With the Escort finding its feet, Ford soon turned to manufacture an India-specific sedan, at a lower price, which then went on to become a bestseller. The Ikon was a direct rival to Maruti’s compact sedan, the Esteem, and Hyundai’s Accent. “The Ikon used all the learnings from India and used more localised components and instantly became a hit,” says Piparsania, who managed sales at Ford then.

But even as it began to find success in India, Ford’s global operations were in turmoil, with leadership changes, and concerns over safety. Between 2000 and 2001, it was in the midst of serious battle with tiremaker Bridgestone over its Firestone tyres, which were used on Ford’s popular SUV Explorer. By 2001, about 174 people were killed in accidents and crashes involving these tyres, and the carmaker and tyre-maker were blaming each other for them.

Then there was the exit of CEO Jacques Nasser in 2001, as Ford’s US operations began to struggle. “Ford’s global problems affected the company,” adds Piparsani. “We used the Ikon’s platform for seven years. The Jacques Nasser and Firestone issues also affected cost structures as we didn’t get the investments, and there was no prioritisation. We had to rely on the existing platforms.”

In India, Ford also had a problem with pricing. “We did not have a cost-plus pricing; instead, it was market-based pricing,” Piparsania adds. Much of that was because of the price-conscious Indian buyer, at a time when the Indian economy was only beginning to pick up pace. “Of course, the situation has changed now, and the Indian consumer has better purchasing power.”

Meanwhile, after the success of Ikon, Ford’s successive launches, including the Fusion and Mondeo failed to woo buyers, before the company staged a comeback with Figo and EcoSport. The Mondeo was priced almost as much as a Mercedes, largely due to import duties. “With Ford, the problem was that every time they launched a new model, they would turn all the attention away from their existing models,” adds Gupta of IHS Markit, who happens to own an EcoSport. “They never gave the required focus on the entire product portfolio. That meant being unable to take advantage of their products.”

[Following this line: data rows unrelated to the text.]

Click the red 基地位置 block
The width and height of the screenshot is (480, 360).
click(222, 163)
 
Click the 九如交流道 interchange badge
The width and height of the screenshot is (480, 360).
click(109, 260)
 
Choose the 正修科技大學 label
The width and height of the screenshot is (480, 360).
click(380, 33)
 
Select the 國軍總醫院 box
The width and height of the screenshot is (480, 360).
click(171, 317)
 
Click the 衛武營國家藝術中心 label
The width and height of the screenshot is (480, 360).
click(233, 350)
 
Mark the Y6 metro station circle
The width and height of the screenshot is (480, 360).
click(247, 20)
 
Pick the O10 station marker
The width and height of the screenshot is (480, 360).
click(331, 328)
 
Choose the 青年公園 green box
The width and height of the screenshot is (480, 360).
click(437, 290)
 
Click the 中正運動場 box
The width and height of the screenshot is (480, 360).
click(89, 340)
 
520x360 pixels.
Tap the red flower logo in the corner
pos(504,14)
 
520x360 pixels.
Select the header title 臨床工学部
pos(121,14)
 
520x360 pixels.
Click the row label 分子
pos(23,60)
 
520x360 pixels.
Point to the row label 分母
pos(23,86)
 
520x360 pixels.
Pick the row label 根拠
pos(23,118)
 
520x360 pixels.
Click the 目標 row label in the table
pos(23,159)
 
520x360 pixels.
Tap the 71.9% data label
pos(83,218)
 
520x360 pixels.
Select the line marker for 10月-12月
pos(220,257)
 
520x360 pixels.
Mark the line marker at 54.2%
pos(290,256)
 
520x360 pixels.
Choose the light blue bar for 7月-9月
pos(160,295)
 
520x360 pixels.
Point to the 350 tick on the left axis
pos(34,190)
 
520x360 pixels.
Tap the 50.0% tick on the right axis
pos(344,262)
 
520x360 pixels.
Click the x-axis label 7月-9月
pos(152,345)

By 2015, Ford, which also had plans to launch a slew of vehicles, decided to set up a new state-of-the-art manufacturing plant at Sanand, on a 460-acre site, for $1 billion. The facility was to manufacture 2.7 lakh engines and 2.4 lakh vehicles a year. “In 2018, even when Hyundai’s plant in Chennai was running at full capacity, it never bothered to set up a new plant,” says Gupta. “In contrast, Ford went and set up a new plant without those numbers, thus increasing overhead costs.”

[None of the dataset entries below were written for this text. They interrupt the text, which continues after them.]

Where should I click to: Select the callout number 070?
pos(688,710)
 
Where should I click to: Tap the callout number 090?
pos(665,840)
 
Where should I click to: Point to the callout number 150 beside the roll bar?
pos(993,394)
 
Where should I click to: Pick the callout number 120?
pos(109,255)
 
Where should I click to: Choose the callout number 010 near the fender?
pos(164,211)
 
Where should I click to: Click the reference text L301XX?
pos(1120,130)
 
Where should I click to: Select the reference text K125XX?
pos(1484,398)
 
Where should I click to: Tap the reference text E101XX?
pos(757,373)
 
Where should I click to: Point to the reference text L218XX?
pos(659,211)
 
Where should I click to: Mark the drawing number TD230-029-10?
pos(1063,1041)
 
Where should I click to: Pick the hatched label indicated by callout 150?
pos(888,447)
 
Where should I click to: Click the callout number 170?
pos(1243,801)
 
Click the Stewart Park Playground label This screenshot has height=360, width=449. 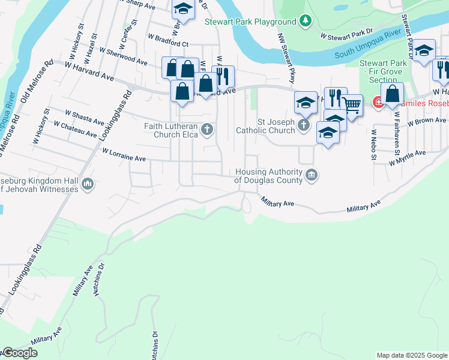click(250, 22)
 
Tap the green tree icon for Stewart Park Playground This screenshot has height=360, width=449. click(306, 22)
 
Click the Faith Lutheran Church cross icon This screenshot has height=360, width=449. click(207, 130)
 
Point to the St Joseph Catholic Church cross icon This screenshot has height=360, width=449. click(304, 125)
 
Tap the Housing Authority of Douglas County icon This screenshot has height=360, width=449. click(312, 175)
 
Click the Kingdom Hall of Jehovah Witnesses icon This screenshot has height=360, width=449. click(88, 184)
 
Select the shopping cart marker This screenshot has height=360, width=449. click(352, 106)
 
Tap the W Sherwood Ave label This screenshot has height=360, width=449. click(124, 57)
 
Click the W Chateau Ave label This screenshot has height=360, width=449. click(75, 129)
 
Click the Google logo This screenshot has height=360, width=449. click(19, 353)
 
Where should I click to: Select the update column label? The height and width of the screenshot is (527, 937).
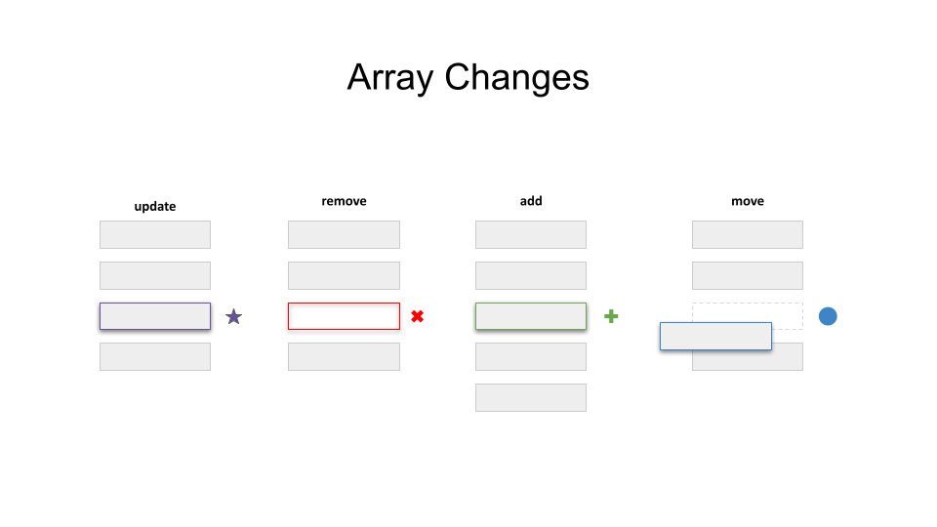(155, 206)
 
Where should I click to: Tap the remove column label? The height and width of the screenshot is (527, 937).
(344, 201)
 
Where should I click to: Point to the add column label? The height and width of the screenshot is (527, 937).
(531, 201)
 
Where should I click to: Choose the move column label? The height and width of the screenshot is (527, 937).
(748, 201)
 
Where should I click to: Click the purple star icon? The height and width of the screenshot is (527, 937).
(233, 316)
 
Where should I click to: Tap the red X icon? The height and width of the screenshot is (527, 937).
(417, 316)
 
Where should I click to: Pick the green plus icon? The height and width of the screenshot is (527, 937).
(611, 316)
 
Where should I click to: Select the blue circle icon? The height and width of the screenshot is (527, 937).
(828, 316)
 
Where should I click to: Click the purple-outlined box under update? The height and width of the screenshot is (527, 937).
(155, 316)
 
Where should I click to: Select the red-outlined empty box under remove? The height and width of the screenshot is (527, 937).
(344, 316)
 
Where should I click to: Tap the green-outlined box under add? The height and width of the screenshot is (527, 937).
(531, 316)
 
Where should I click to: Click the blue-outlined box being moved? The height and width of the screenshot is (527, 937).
(715, 337)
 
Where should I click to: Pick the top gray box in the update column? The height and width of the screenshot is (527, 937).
(155, 234)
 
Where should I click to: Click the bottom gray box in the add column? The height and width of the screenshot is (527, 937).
(531, 397)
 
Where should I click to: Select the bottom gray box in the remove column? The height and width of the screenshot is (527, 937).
(344, 356)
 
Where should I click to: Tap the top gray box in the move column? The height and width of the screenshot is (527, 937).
(748, 234)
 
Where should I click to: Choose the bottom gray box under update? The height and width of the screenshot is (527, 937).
(155, 356)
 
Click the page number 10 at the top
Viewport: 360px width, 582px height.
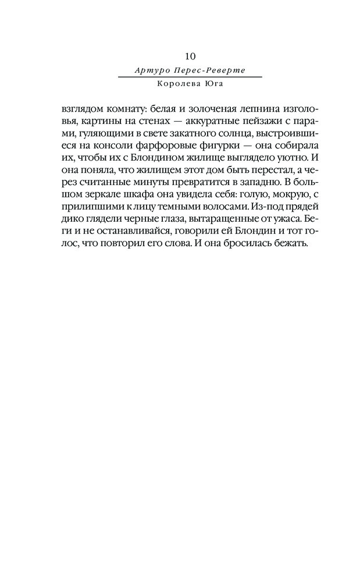(x=190, y=56)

What Koreans can teach Americans and Europeans on cracking India's auto market

Now, as Ford folds up its India dreams, due to an unviable market and its own financial troubles, India’s automobile story is only looking brighter than ever before. According to government think-tank Niti Aayog, only 22 people out of a thousand own a car, as opposed to 980 and 850 per 1,000 in the US and the UK respectively, which means the market is still under-penetrated.

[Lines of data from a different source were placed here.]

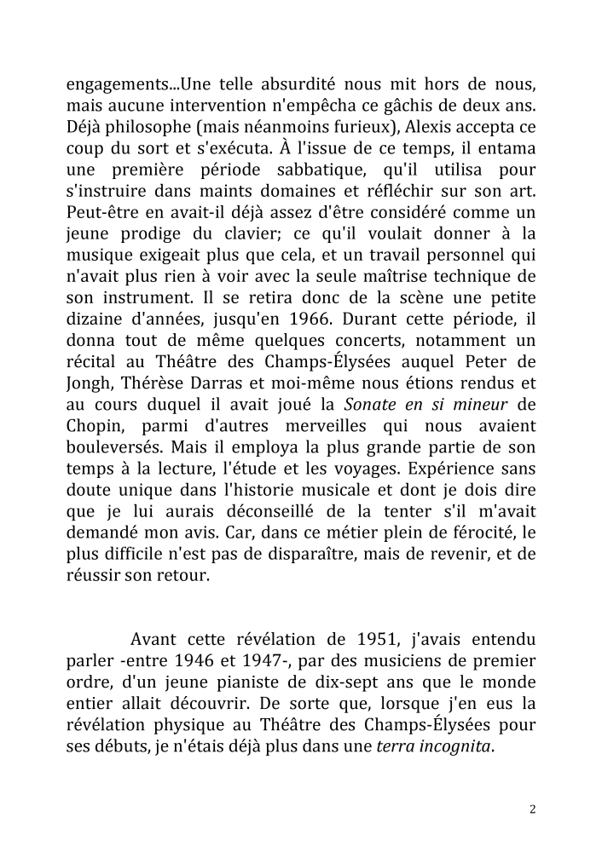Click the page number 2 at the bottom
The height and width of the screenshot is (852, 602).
click(533, 809)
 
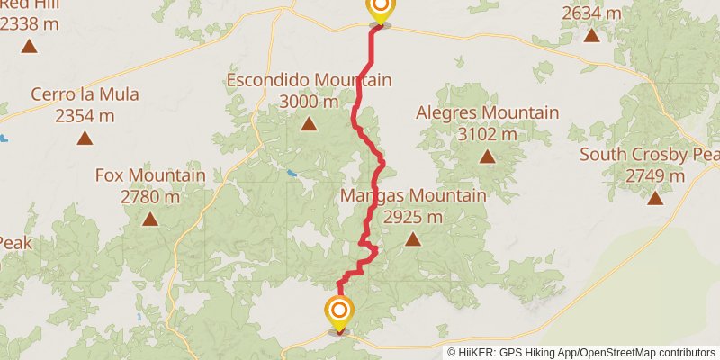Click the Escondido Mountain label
pos(309,80)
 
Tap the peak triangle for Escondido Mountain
pos(309,124)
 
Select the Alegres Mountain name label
pos(487,112)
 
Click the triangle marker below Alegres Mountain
pos(487,157)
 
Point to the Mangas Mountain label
pos(413,195)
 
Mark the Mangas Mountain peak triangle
pos(413,239)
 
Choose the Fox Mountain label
pos(150,176)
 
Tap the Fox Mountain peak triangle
pos(150,219)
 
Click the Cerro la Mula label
pos(85,94)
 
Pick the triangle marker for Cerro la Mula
pos(85,138)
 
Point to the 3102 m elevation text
pos(487,134)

India’s automobile industry is expected to grow at 12.7 percent annually between 2019 and 2026, to reach $512 billion by 2026, according to consultancy firm Grant Thornton. “Rising middle-class and young populations, coupled with increasing disposable incomes and urbanisation is driving the growth of new vehicles sales in India,” says a recent report by Grant Thornton. Alongside, there is also a push towards greener mobility, with even Tesla looking at bringing its vehicles to India soon.

“What we must also realise is that it's not just in India that Hyundai has taken on the giants,” Piparsania says. “Even in Europe and the US, Hyundai has become a force to reckon with. There is a lot that the company has to teach global automakers.”